L'Express de Madagascar (Antananarivo)

Madagascar: Shao Boana présente une autre facette

Hernan Rivelo

15 Février 2008


Le fervent militant de la ragga dance hall sera en concert au CCAC le vendredi 22 février. Une nouvelle occasion pour apprécier son talent.

Pour Shao Boana, tout semble repartir dans le bon sens. En décembre, à travers New Scene de la RTA, l'enfant terrible du rap majungais a déjà eu l'honneur de clôturer la saison 2007 aux côtés des rappeurs les plus en vue dans la capitale, à l'instar des Raboussa, Karnaz, Ngah'B, etc...

Ce vendredi 22 février à 19 heures, l'honneur lui revient encore d'ouvrir la saison 2008 de Mozika vaovao, le créneau du Centre culturel Albert Camus dédié à la nouvelle tendance musicale, essentiellement urbaine.

Cette fois-ci, c'est un tout autre Shao Boana. En une heure et demie de prestation baptisée "Masoava" (soleil), il présentera son approche, à lui, approfondie de la musique urbaine.

Si avant, l'artiste a toujours été inspiré par un ragga dance hall pur et dur, presque à la puritaine occidentale, les trois ans de recherches qu'il a menées l'a conduit vers une approche plus «terroir» de son style.

Décidement, Shao Boana s'est mis à se rapprocher des jijy, du salegy, de l'antosy, baoejy, etc., styles et musiques ayant bercé son enfance sur la côte ouest de la Grande île.

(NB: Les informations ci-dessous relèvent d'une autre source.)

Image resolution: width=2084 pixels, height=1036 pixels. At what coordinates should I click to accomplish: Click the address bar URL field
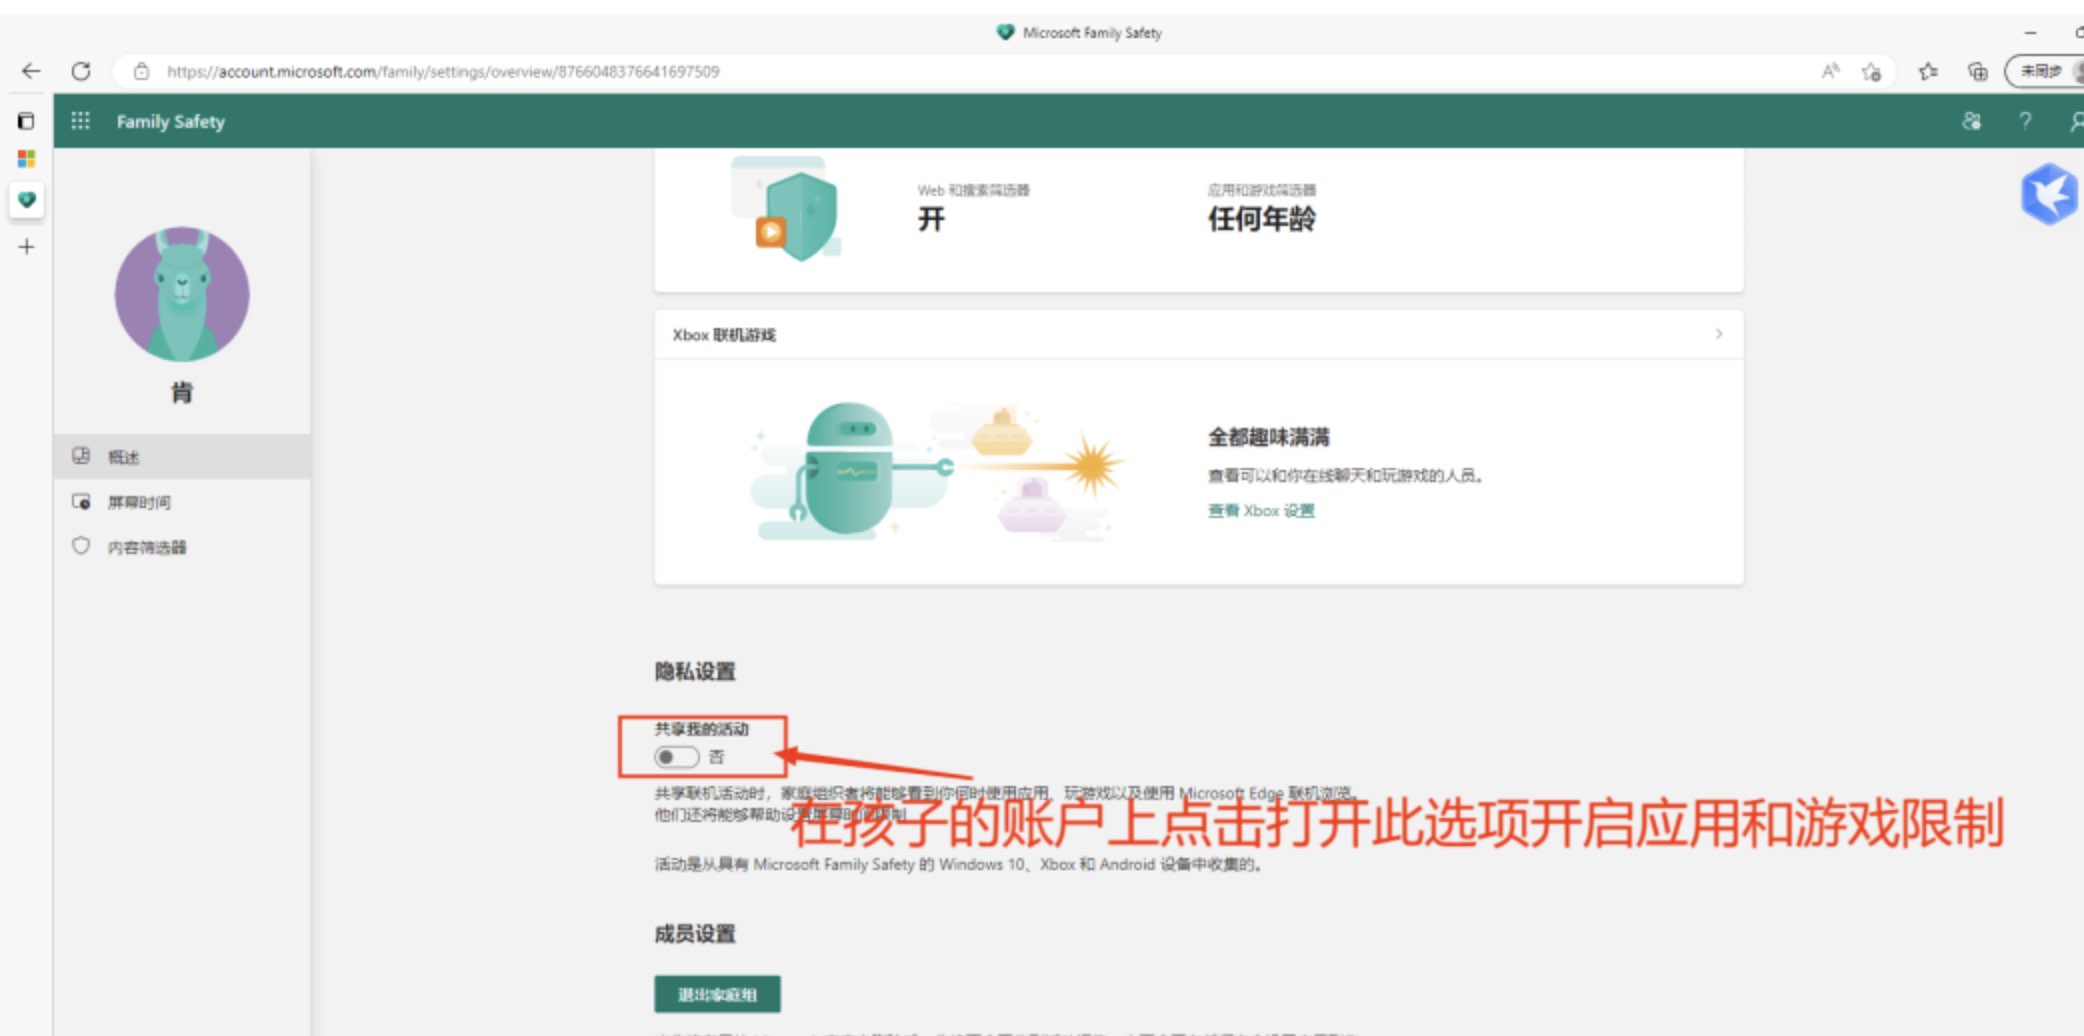click(442, 71)
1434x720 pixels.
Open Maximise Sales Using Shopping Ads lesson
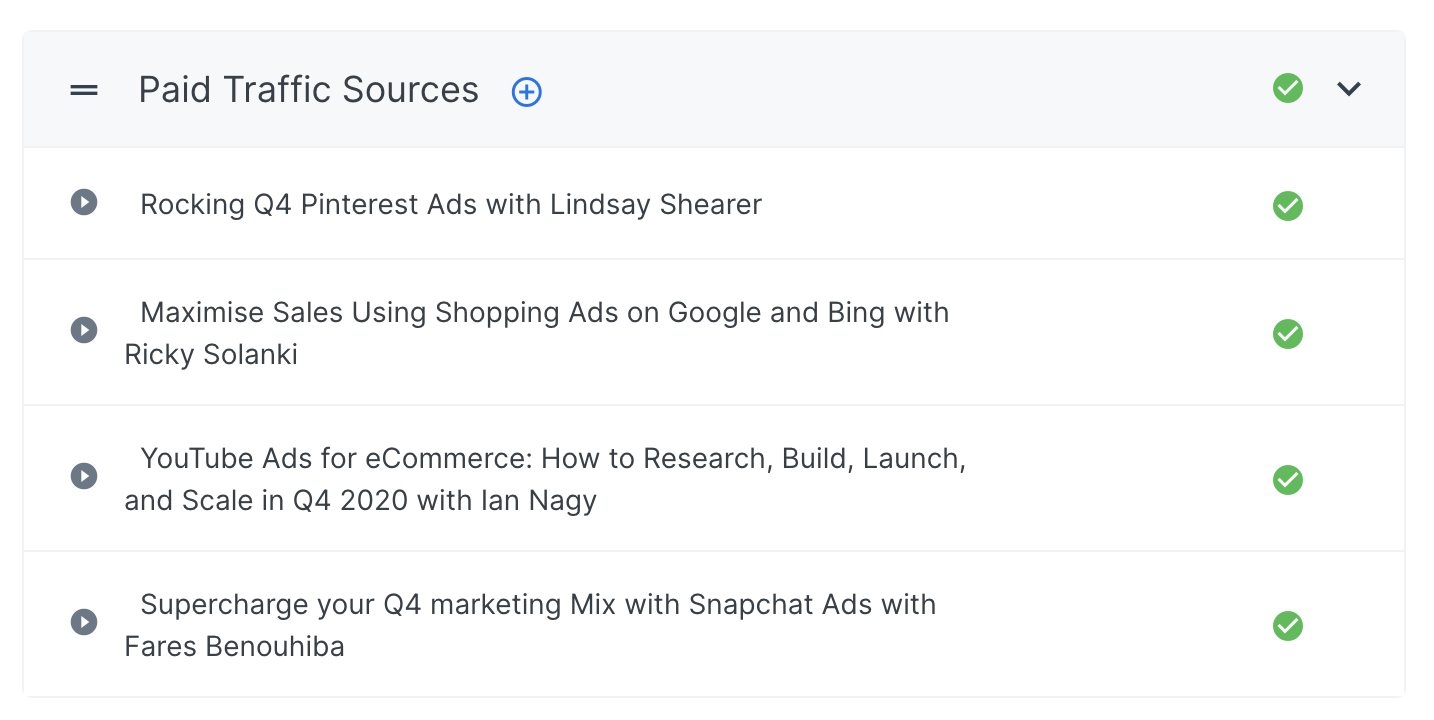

Ainsi, pour la réalisation du prochain spectacle, il lui faudra toute une bande de musiciens inspirés. Ces derniers sont, pour la plupart, issus de différentes tendances musicales. Aux six cordes, Daddy, guitariste attitré du groupe de rock UXT, ainsi que le bluesy Pix de la «tribu» Io anay. A la batterie, un «tropical»en la personne de Jimmy de Hazolahy et de Din Rotsaka, soutenu par Neneh aux

percussions. Au clavier, Rotikall, le seul vrai rappeur parmi les musiciens. En effet, la combinaison laisse prévoir une grande fusion de la musique urbaine et ethnique.

Ligne rebelle

Manifestement, «Masoava» se veut plus électro-acoustique et plus léger, pour mieux laisser la nature «discours» du jijy, la poésie orale de l'Est que le chanteur veut particulièrement mettre en valeur. Ainsi, la guitare et les percussions s'imposent largement aux boîtes à rythmes.

Au niveau du texte, «Masoava» apparaît comme une lueur d'espoir, tout en gardant la ligne rebelle du chanteur. Et sûrement, il faut s'attendre à des surprises.